Let’s sum up. I do think there’s a point or two here.
Summary
Forgive me if you read this and found it boring. I hope you skipped here if it got too fluffy. I’m going to wax meta-fluffy for a moment, then create a tentative plan.
What happened here is design thinking, at least the way that I do it. I hold random bits of idea: problem, theory, code in my mental hands. I move them around, try to fit them together this way or that. After a while a couple of things may seem to fit together, and I begin to see a path that is interesting. Or, not uncommonly, nothing seems to fit and I put down those pieces and pick up others.

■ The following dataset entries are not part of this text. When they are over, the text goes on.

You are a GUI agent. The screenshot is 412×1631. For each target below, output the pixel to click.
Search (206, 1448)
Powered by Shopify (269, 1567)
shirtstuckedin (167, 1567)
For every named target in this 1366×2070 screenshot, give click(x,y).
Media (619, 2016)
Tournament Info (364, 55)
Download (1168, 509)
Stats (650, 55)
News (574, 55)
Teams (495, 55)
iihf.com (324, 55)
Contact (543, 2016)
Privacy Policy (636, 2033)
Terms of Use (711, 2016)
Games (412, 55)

To me, it’s like assembling a sort of 3D or nD puzzle made up of odd bits and shapes. I don’t try to force them. I let my thoughts go where they’ll go. Sometimes they loop. Sometimes they signal “dead end”. Sometimes I just get tired and stop.
But almost always, if not after one session, then after a few, I have an idea for something to try.

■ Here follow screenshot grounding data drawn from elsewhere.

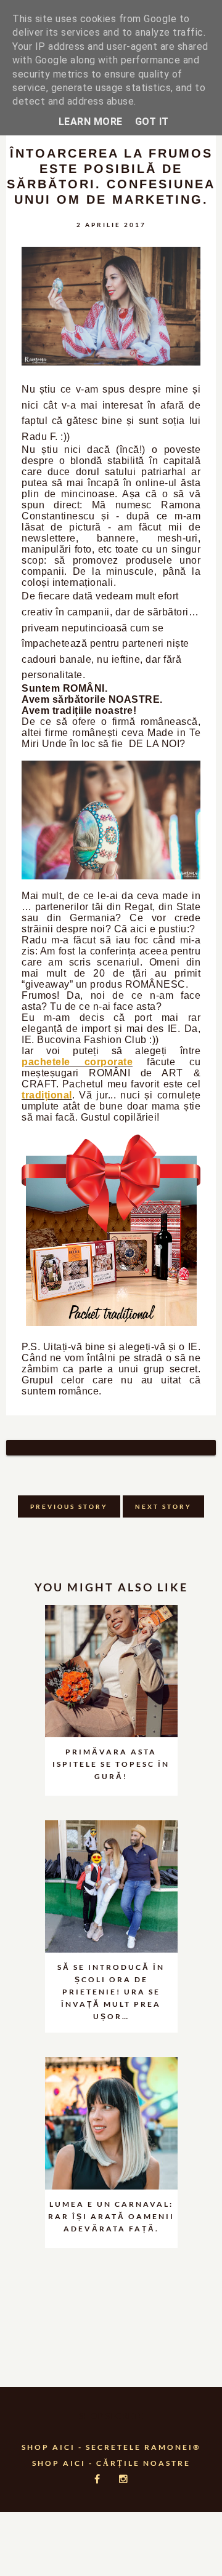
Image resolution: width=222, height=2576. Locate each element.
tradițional (47, 1095)
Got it (152, 121)
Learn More (91, 121)
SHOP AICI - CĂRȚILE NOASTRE (111, 2463)
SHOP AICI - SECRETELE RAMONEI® (111, 2447)
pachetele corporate (77, 1062)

What I propose to try, soon, is to implement a new kind of XSet XImplementation, XFlat, which will comprise a symbol table mapping field names to offsets, and a character string containing the fields in question. For the first cut, I’ll have all the fields be strings. The extension to converting some of them to numbers will probably follow.

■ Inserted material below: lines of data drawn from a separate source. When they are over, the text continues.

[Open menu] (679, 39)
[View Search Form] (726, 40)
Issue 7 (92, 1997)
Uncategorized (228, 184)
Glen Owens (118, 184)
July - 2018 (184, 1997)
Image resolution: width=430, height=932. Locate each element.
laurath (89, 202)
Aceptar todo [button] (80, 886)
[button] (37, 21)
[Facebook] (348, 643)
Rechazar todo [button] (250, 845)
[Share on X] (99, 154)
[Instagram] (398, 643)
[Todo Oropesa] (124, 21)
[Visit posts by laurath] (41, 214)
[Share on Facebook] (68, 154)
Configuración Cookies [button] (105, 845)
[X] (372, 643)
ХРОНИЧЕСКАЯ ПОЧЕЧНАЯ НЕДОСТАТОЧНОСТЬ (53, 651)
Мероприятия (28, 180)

I think it’ll be “easy” to create another kind of set, XFlatFile(?), that covers a flat file and produces XFlat records as it iterates. I think it will be “less easy” to figure out how to use our set operations to create such a file. By “less easy”, in this case, I mean “I don’t see at all how to do this”. But that’s for another day.
For this day, musing has illuminated a bit of a path forward. And that’s all we need: a path forward.
Tentative plan …
We’ll first take a look at the XImplementation stuff, to make sure that it’s close enough to solid to move forward. Then we’ll start writing some tests of converting flat records to something that can run through set operations. Probably at first, we’ll just produce regular XFrozen sets from them. Then we’ll work on keeping them flat.
I do not see how that will go. I think I do see some steps that will let the dim light of my mind illuminate a few more steps. That’s how I do it.